*To do*.
Copy out the rows word for word, starting at the line with "Given: Open PowerShell" and going through the end of the rows, both ends included. Leave out the pictures.
--- Begin Extracted information ---
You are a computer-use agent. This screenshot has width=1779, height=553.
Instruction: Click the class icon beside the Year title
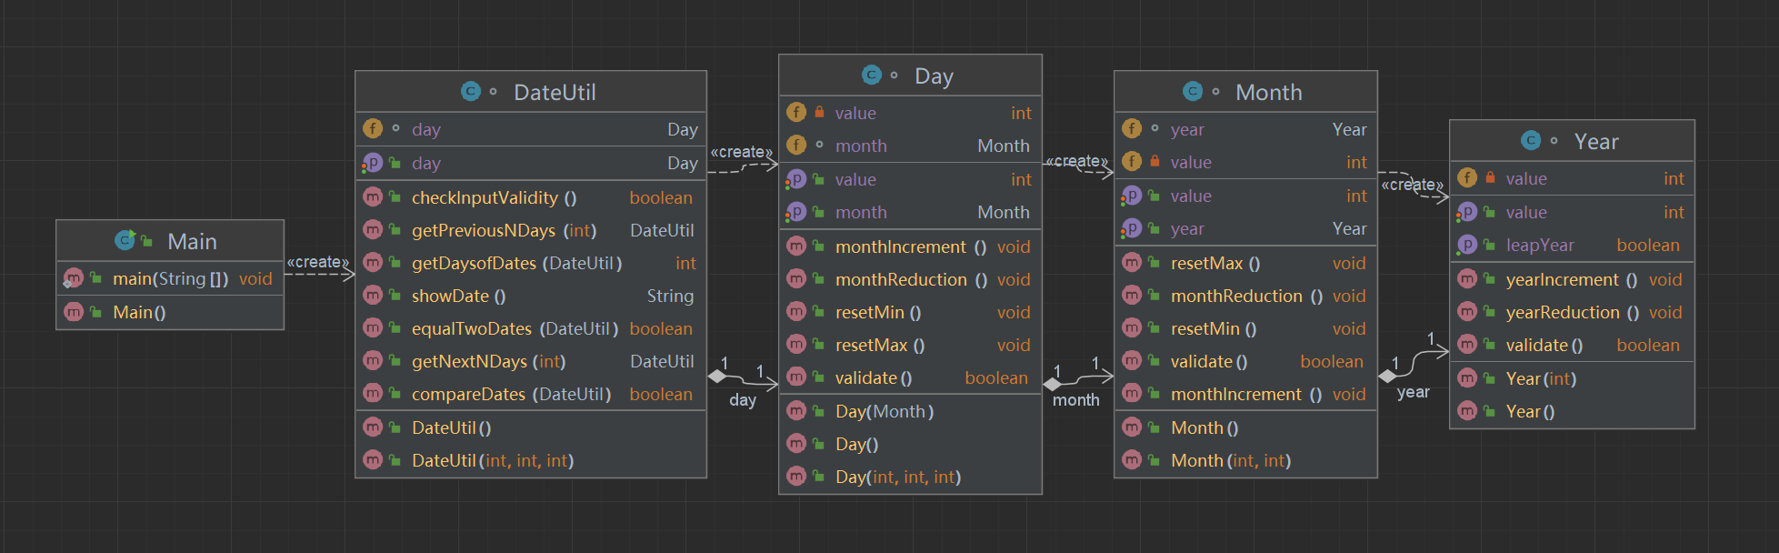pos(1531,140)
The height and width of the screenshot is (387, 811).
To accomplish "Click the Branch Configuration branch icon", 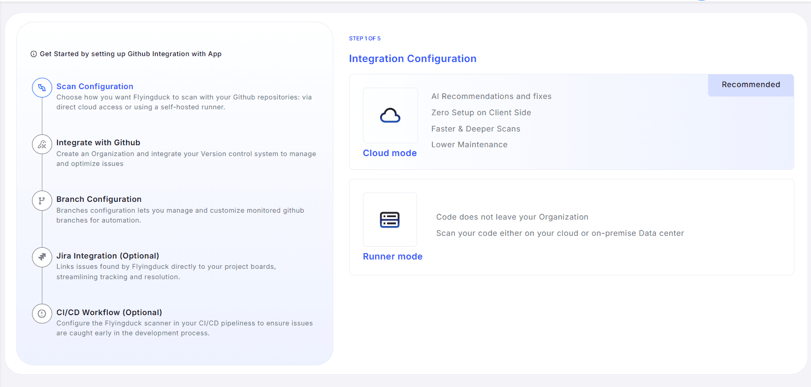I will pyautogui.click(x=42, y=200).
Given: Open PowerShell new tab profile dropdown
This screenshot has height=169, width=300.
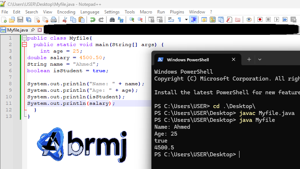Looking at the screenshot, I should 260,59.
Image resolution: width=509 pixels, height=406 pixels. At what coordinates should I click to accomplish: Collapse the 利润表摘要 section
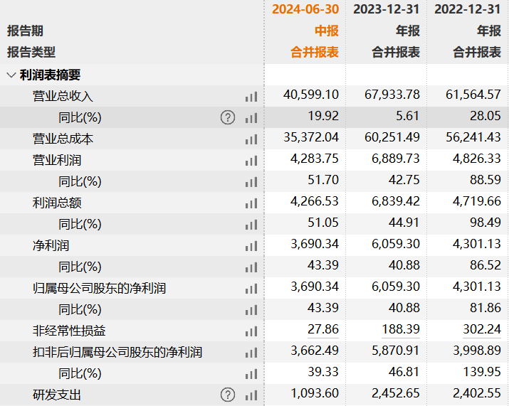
--- End Extracted information ---
*Exercise answer*.
Given: Open PowerShell new tab profile dropdown
This screenshot has height=169, width=300.
Looking at the screenshot, I should 260,59.
Image resolution: width=509 pixels, height=406 pixels. At what coordinates should I click to accomplish: Collapse the 利润表摘要 section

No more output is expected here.